(DATA)

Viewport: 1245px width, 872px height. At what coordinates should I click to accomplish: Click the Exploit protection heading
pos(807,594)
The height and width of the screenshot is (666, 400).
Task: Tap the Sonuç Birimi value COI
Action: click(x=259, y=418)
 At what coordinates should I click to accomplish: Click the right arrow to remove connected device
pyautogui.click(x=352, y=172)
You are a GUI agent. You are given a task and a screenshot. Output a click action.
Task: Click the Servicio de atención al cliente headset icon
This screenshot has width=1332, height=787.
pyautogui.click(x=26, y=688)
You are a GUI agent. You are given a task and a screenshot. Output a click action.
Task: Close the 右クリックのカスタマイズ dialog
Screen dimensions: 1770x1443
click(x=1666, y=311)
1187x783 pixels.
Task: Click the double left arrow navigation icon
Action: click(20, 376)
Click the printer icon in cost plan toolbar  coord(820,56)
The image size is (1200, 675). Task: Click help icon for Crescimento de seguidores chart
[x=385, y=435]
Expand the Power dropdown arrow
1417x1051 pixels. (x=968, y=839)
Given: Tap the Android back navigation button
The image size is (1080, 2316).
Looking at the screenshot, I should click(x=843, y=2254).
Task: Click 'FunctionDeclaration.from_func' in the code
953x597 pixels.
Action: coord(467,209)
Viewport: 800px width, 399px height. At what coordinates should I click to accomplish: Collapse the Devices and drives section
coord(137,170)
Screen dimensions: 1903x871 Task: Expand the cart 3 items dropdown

(End DATA)

WHAT YOU WILL DO: What you hand back must match the records above exactly.

WRITTEN SOLUTION:
Viewport: 1245px width, 872px height. At what coordinates should I click to accomplish: Click the Exploit protection heading
pos(807,594)
The height and width of the screenshot is (666, 400).
Task: Tap the Sonuç Birimi value COI
Action: click(x=259, y=418)
 At what coordinates should I click to accomplish: Click the right arrow to remove connected device
pyautogui.click(x=352, y=172)
You are a GUI agent. You are given a task and a screenshot. Output a click action.
Task: Click the Servicio de atención al cliente headset icon
This screenshot has width=1332, height=787.
pyautogui.click(x=26, y=688)
You are a GUI agent. You are given a task and a screenshot. Output a click action.
Task: Close the 右クリックのカスタマイズ dialog
Screen dimensions: 1770x1443
click(x=1666, y=311)
1187x783 pixels.
Task: Click the double left arrow navigation icon
Action: click(20, 376)
Click the printer icon in cost plan toolbar  coord(820,56)
The image size is (1200, 675). Task: Click help icon for Crescimento de seguidores chart
[x=385, y=435]
Expand the Power dropdown arrow
1417x1051 pixels. (x=968, y=839)
Given: Tap the Android back navigation button
The image size is (1080, 2316).
Looking at the screenshot, I should click(x=843, y=2254).
Task: Click 'FunctionDeclaration.from_func' in the code
953x597 pixels.
Action: coord(467,209)
Viewport: 800px width, 399px height. At what coordinates should I click to accomplish: Collapse the Devices and drives section
coord(137,170)
Screen dimensions: 1903x871 Task: Expand the cart 3 items dropdown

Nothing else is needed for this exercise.